Exercise: Render as a JSON list of strings, one per line with blank lines omitted, the rows starting with the line containing "The height and width of the screenshot is (427, 593)." and going on through the line containing "Action: pos(68,318)".

Entries for locating words and elements
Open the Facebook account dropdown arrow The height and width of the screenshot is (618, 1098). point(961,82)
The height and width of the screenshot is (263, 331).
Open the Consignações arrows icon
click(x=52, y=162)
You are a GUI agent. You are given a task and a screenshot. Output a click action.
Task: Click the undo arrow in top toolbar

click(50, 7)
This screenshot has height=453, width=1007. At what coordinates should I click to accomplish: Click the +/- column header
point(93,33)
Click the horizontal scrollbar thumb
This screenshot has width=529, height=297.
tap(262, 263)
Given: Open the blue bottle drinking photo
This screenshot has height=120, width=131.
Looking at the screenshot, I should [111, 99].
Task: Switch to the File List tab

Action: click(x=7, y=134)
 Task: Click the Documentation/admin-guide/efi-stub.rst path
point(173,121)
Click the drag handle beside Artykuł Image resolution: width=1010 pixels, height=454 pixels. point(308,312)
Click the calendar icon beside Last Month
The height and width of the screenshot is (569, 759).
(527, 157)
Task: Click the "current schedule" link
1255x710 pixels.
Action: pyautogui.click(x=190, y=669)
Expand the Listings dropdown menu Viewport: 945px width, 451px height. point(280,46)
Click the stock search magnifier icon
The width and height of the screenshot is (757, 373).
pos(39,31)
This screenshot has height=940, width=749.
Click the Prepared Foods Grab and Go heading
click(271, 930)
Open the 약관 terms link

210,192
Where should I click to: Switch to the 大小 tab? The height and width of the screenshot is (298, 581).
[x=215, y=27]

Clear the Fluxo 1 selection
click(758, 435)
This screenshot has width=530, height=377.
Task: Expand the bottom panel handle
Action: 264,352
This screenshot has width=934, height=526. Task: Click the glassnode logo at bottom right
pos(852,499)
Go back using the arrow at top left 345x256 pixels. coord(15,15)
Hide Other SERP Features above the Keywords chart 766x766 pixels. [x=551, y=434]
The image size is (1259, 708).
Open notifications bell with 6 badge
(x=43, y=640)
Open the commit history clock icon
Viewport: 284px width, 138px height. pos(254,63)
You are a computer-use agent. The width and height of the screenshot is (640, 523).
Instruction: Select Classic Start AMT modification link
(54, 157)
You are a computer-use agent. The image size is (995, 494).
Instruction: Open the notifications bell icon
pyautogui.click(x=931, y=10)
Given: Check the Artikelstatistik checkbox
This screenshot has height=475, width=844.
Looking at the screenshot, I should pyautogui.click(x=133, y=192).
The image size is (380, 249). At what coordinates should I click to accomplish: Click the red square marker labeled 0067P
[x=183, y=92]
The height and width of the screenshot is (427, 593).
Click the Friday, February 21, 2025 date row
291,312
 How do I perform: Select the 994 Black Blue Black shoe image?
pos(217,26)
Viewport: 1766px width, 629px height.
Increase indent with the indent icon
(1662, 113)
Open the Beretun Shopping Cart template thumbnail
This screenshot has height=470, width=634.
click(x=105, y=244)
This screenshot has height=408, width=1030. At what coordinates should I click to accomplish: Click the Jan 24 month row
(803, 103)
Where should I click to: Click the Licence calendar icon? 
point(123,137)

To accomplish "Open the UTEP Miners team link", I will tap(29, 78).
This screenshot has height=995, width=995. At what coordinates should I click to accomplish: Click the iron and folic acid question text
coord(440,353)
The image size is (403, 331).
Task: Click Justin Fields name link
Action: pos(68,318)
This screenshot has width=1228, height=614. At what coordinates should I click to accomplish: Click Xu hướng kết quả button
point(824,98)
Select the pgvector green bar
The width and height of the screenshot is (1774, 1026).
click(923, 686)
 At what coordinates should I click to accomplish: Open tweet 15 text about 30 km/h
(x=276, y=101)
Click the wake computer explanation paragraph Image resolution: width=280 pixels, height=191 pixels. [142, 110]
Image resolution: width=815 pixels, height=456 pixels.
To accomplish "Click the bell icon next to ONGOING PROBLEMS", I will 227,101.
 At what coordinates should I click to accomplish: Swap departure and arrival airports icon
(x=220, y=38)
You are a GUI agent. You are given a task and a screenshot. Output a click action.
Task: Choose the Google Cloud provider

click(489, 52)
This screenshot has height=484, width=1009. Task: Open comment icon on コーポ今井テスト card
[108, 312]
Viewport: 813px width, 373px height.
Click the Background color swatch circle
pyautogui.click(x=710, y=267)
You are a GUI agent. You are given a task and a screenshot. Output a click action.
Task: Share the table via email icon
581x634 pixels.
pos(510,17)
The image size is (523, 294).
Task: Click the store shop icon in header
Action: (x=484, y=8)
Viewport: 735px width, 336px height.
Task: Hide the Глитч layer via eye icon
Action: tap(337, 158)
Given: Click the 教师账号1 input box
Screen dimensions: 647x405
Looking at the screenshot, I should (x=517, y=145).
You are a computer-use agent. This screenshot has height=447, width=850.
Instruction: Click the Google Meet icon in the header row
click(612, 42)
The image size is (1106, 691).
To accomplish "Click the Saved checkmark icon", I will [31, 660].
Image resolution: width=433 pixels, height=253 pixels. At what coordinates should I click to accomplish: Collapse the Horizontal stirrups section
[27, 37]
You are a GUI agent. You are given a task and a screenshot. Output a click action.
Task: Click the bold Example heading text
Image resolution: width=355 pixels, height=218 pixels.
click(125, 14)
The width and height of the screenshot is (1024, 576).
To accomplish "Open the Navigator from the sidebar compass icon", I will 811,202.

Result of this task:
[
  "The height and width of the screenshot is (427, 593).",
  "Click the Friday, February 21, 2025 date row",
  "291,312",
  " How do I perform: Select the 994 Black Blue Black shoe image?",
  "pos(217,26)",
  "Viewport: 1766px width, 629px height.",
  "Increase indent with the indent icon",
  "(1662, 113)",
  "Open the Beretun Shopping Cart template thumbnail",
  "This screenshot has height=470, width=634.",
  "click(x=105, y=244)",
  "This screenshot has height=408, width=1030. At what coordinates should I click to accomplish: Click the Jan 24 month row",
  "(803, 103)",
  "Where should I click to: Click the Licence calendar icon? ",
  "point(123,137)",
  "To accomplish \"Open the UTEP Miners team link\", I will tap(29, 78).",
  "This screenshot has height=995, width=995. At what coordinates should I click to accomplish: Click the iron and folic acid question text",
  "coord(440,353)",
  "The image size is (403, 331).",
  "Task: Click Justin Fields name link",
  "Action: pos(68,318)"
]